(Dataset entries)
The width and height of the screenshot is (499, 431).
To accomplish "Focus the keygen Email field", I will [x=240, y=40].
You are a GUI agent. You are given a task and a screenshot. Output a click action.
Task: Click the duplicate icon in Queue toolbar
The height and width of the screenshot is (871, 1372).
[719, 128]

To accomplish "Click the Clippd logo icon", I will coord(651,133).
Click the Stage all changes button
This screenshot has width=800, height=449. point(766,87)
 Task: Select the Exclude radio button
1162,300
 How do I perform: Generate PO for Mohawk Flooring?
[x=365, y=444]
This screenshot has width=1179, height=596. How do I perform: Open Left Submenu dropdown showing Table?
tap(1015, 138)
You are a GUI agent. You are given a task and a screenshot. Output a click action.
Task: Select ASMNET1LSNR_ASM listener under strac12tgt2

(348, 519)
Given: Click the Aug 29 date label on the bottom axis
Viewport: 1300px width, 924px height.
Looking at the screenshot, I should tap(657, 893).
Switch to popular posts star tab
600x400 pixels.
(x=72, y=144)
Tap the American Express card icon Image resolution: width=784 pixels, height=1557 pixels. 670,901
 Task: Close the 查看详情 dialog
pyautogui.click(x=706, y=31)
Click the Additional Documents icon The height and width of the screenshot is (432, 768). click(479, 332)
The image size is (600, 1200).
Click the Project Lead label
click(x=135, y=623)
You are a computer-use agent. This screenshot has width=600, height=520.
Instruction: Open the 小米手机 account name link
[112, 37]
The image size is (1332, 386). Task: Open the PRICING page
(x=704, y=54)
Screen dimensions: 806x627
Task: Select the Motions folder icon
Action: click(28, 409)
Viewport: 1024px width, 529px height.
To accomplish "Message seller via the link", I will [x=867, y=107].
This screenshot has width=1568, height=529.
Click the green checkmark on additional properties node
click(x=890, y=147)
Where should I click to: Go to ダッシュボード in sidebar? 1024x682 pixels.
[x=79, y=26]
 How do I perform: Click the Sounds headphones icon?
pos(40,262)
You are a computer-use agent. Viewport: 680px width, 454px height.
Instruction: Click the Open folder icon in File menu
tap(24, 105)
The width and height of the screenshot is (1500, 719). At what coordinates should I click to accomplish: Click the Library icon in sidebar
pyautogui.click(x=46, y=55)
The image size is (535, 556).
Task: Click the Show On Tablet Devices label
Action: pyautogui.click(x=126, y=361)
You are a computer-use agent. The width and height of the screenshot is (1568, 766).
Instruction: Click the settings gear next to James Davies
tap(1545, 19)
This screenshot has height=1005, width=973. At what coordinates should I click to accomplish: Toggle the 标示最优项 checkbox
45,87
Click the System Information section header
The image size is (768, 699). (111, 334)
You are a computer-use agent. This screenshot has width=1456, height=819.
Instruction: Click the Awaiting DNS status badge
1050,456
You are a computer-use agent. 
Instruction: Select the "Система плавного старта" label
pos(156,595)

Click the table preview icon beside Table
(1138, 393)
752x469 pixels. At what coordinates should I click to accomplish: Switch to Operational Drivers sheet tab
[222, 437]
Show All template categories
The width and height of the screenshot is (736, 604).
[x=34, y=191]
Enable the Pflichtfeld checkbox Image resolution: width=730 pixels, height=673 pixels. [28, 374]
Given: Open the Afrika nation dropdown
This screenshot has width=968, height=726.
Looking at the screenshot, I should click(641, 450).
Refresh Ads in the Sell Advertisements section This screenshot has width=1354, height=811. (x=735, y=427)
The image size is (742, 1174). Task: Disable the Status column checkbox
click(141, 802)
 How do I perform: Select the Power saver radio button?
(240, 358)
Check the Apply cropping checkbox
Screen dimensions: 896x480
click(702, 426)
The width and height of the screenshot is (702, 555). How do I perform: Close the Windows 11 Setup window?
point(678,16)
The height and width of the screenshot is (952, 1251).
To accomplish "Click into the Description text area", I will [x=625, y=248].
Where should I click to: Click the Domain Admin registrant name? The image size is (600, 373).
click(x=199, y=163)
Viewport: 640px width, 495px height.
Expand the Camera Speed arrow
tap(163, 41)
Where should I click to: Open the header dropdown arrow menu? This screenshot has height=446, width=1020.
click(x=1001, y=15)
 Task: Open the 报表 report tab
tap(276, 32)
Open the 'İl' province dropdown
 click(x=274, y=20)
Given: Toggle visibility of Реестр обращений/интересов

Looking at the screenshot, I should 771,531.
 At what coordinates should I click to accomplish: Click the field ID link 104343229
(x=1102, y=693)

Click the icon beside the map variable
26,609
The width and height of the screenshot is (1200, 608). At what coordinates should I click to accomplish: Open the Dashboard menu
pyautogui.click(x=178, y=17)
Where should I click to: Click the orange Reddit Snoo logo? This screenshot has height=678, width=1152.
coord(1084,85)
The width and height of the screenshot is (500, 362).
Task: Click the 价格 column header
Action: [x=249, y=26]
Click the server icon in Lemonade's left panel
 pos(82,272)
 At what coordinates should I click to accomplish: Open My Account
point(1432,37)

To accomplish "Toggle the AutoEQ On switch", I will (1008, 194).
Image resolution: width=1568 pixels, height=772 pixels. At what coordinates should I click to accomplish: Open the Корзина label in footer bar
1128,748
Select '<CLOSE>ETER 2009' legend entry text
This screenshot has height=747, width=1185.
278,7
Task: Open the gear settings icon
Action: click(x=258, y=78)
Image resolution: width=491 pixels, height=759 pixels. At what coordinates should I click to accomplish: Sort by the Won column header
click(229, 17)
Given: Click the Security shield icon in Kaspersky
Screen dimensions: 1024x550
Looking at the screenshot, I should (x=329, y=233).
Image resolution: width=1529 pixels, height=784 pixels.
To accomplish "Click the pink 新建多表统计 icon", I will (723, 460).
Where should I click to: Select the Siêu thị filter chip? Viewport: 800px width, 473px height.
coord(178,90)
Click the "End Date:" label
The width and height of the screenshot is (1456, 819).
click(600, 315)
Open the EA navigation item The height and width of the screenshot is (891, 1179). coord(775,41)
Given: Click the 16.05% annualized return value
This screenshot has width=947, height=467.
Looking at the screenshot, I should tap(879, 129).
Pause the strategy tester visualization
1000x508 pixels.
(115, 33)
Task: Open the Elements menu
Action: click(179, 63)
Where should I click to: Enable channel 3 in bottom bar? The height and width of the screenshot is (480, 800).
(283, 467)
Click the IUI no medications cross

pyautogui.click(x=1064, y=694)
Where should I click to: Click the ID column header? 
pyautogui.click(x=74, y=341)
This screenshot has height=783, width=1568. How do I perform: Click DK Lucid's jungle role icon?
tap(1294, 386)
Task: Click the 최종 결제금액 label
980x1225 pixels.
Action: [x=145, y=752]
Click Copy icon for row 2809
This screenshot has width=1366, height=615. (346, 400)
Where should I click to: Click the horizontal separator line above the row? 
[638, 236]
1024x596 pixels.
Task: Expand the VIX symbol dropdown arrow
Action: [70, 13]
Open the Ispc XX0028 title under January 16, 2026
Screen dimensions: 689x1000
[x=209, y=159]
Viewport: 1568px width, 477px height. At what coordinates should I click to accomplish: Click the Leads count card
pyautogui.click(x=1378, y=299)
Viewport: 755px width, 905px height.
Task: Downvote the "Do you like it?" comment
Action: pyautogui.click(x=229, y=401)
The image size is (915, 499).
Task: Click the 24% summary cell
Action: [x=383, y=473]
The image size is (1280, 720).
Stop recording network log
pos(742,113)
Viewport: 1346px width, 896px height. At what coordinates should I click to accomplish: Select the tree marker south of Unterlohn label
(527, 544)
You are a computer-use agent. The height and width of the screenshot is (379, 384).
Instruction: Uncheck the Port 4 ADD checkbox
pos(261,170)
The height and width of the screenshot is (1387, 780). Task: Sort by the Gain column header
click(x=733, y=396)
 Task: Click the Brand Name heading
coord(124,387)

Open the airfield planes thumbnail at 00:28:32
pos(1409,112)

WHAT THE TASK ASKS ->
Write each record above out again exactly as it reads.

YOUR RESPONSE ->
The width and height of the screenshot is (499, 431).
To accomplish "Focus the keygen Email field", I will [x=240, y=40].
You are a GUI agent. You are given a task and a screenshot. Output a click action.
Task: Click the duplicate icon in Queue toolbar
The height and width of the screenshot is (871, 1372).
[719, 128]

To accomplish "Click the Clippd logo icon", I will coord(651,133).
Click the Stage all changes button
This screenshot has width=800, height=449. point(766,87)
 Task: Select the Exclude radio button
1162,300
 How do I perform: Generate PO for Mohawk Flooring?
[x=365, y=444]
This screenshot has width=1179, height=596. How do I perform: Open Left Submenu dropdown showing Table?
tap(1015, 138)
You are a GUI agent. You are given a task and a screenshot. Output a click action.
Task: Select ASMNET1LSNR_ASM listener under strac12tgt2

(348, 519)
Given: Click the Aug 29 date label on the bottom axis
Viewport: 1300px width, 924px height.
Looking at the screenshot, I should tap(657, 893).
Switch to popular posts star tab
600x400 pixels.
(x=72, y=144)
Tap the American Express card icon Image resolution: width=784 pixels, height=1557 pixels. 670,901
 Task: Close the 查看详情 dialog
pyautogui.click(x=706, y=31)
Click the Additional Documents icon The height and width of the screenshot is (432, 768). click(479, 332)
The image size is (600, 1200).
Click the Project Lead label
click(x=135, y=623)
You are a computer-use agent. This screenshot has width=600, height=520.
Instruction: Open the 小米手机 account name link
[112, 37]
The image size is (1332, 386). Task: Open the PRICING page
(x=704, y=54)
Screen dimensions: 806x627
Task: Select the Motions folder icon
Action: click(28, 409)
Viewport: 1024px width, 529px height.
To accomplish "Message seller via the link", I will [x=867, y=107].
This screenshot has width=1568, height=529.
Click the green checkmark on additional properties node
click(x=890, y=147)
Where should I click to: Go to ダッシュボード in sidebar? 1024x682 pixels.
[x=79, y=26]
 How do I perform: Click the Sounds headphones icon?
pos(40,262)
You are a computer-use agent. Viewport: 680px width, 454px height.
Instruction: Click the Open folder icon in File menu
tap(24, 105)
The width and height of the screenshot is (1500, 719). At what coordinates should I click to accomplish: Click the Library icon in sidebar
pyautogui.click(x=46, y=55)
The image size is (535, 556).
Task: Click the Show On Tablet Devices label
Action: pyautogui.click(x=126, y=361)
You are a computer-use agent. The width and height of the screenshot is (1568, 766).
Instruction: Click the settings gear next to James Davies
tap(1545, 19)
This screenshot has height=1005, width=973. At what coordinates should I click to accomplish: Toggle the 标示最优项 checkbox
45,87
Click the System Information section header
The image size is (768, 699). (111, 334)
You are a computer-use agent. This screenshot has width=1456, height=819.
Instruction: Click the Awaiting DNS status badge
1050,456
You are a computer-use agent. 
Instruction: Select the "Система плавного старта" label
pos(156,595)

Click the table preview icon beside Table
(1138, 393)
752x469 pixels. At what coordinates should I click to accomplish: Switch to Operational Drivers sheet tab
[222, 437]
Show All template categories
The width and height of the screenshot is (736, 604).
[x=34, y=191]
Enable the Pflichtfeld checkbox Image resolution: width=730 pixels, height=673 pixels. [28, 374]
Given: Open the Afrika nation dropdown
This screenshot has width=968, height=726.
Looking at the screenshot, I should click(641, 450).
Refresh Ads in the Sell Advertisements section This screenshot has width=1354, height=811. (x=735, y=427)
The image size is (742, 1174). Task: Disable the Status column checkbox
click(141, 802)
 How do I perform: Select the Power saver radio button?
(240, 358)
Check the Apply cropping checkbox
Screen dimensions: 896x480
click(702, 426)
The width and height of the screenshot is (702, 555). How do I perform: Close the Windows 11 Setup window?
point(678,16)
The height and width of the screenshot is (952, 1251).
To accomplish "Click into the Description text area", I will [x=625, y=248].
Where should I click to: Click the Domain Admin registrant name? The image size is (600, 373).
click(x=199, y=163)
Viewport: 640px width, 495px height.
Expand the Camera Speed arrow
tap(163, 41)
Where should I click to: Open the header dropdown arrow menu? This screenshot has height=446, width=1020.
click(x=1001, y=15)
 Task: Open the 报表 report tab
tap(276, 32)
Open the 'İl' province dropdown
 click(x=274, y=20)
Given: Toggle visibility of Реестр обращений/интересов

Looking at the screenshot, I should 771,531.
 At what coordinates should I click to accomplish: Click the field ID link 104343229
(x=1102, y=693)

Click the icon beside the map variable
26,609
The width and height of the screenshot is (1200, 608). At what coordinates should I click to accomplish: Open the Dashboard menu
pyautogui.click(x=178, y=17)
Where should I click to: Click the orange Reddit Snoo logo? This screenshot has height=678, width=1152.
coord(1084,85)
The width and height of the screenshot is (500, 362).
Task: Click the 价格 column header
Action: [x=249, y=26]
Click the server icon in Lemonade's left panel
 pos(82,272)
 At what coordinates should I click to accomplish: Open My Account
point(1432,37)

To accomplish "Toggle the AutoEQ On switch", I will (1008, 194).
Image resolution: width=1568 pixels, height=772 pixels. At what coordinates should I click to accomplish: Open the Корзина label in footer bar
1128,748
Select '<CLOSE>ETER 2009' legend entry text
This screenshot has height=747, width=1185.
278,7
Task: Open the gear settings icon
Action: click(x=258, y=78)
Image resolution: width=491 pixels, height=759 pixels. At what coordinates should I click to accomplish: Sort by the Won column header
click(229, 17)
Given: Click the Security shield icon in Kaspersky
Screen dimensions: 1024x550
Looking at the screenshot, I should (x=329, y=233).
Image resolution: width=1529 pixels, height=784 pixels.
To accomplish "Click the pink 新建多表统计 icon", I will (723, 460).
Where should I click to: Select the Siêu thị filter chip? Viewport: 800px width, 473px height.
coord(178,90)
Click the "End Date:" label
The width and height of the screenshot is (1456, 819).
click(600, 315)
Open the EA navigation item The height and width of the screenshot is (891, 1179). coord(775,41)
Given: Click the 16.05% annualized return value
This screenshot has width=947, height=467.
Looking at the screenshot, I should tap(879, 129).
Pause the strategy tester visualization
1000x508 pixels.
(115, 33)
Task: Open the Elements menu
Action: click(179, 63)
Where should I click to: Enable channel 3 in bottom bar? The height and width of the screenshot is (480, 800).
(283, 467)
Click the IUI no medications cross

pyautogui.click(x=1064, y=694)
Where should I click to: Click the ID column header? 
pyautogui.click(x=74, y=341)
This screenshot has height=783, width=1568. How do I perform: Click DK Lucid's jungle role icon?
tap(1294, 386)
Task: Click the 최종 결제금액 label
980x1225 pixels.
Action: [x=145, y=752]
Click Copy icon for row 2809
This screenshot has width=1366, height=615. (346, 400)
Where should I click to: Click the horizontal separator line above the row? 
[638, 236]
1024x596 pixels.
Task: Expand the VIX symbol dropdown arrow
Action: [70, 13]
Open the Ispc XX0028 title under January 16, 2026
Screen dimensions: 689x1000
[x=209, y=159]
Viewport: 1568px width, 477px height. At what coordinates should I click to accomplish: Click the Leads count card
pyautogui.click(x=1378, y=299)
Viewport: 755px width, 905px height.
Task: Downvote the "Do you like it?" comment
Action: pyautogui.click(x=229, y=401)
The image size is (915, 499).
Task: Click the 24% summary cell
Action: [x=383, y=473]
The image size is (1280, 720).
Stop recording network log
pos(742,113)
Viewport: 1346px width, 896px height. At what coordinates should I click to accomplish: Select the tree marker south of Unterlohn label
(527, 544)
You are a computer-use agent. The height and width of the screenshot is (379, 384).
Instruction: Uncheck the Port 4 ADD checkbox
pos(261,170)
The height and width of the screenshot is (1387, 780). Task: Sort by the Gain column header
click(x=733, y=396)
 Task: Click the Brand Name heading
coord(124,387)

Open the airfield planes thumbnail at 00:28:32
pos(1409,112)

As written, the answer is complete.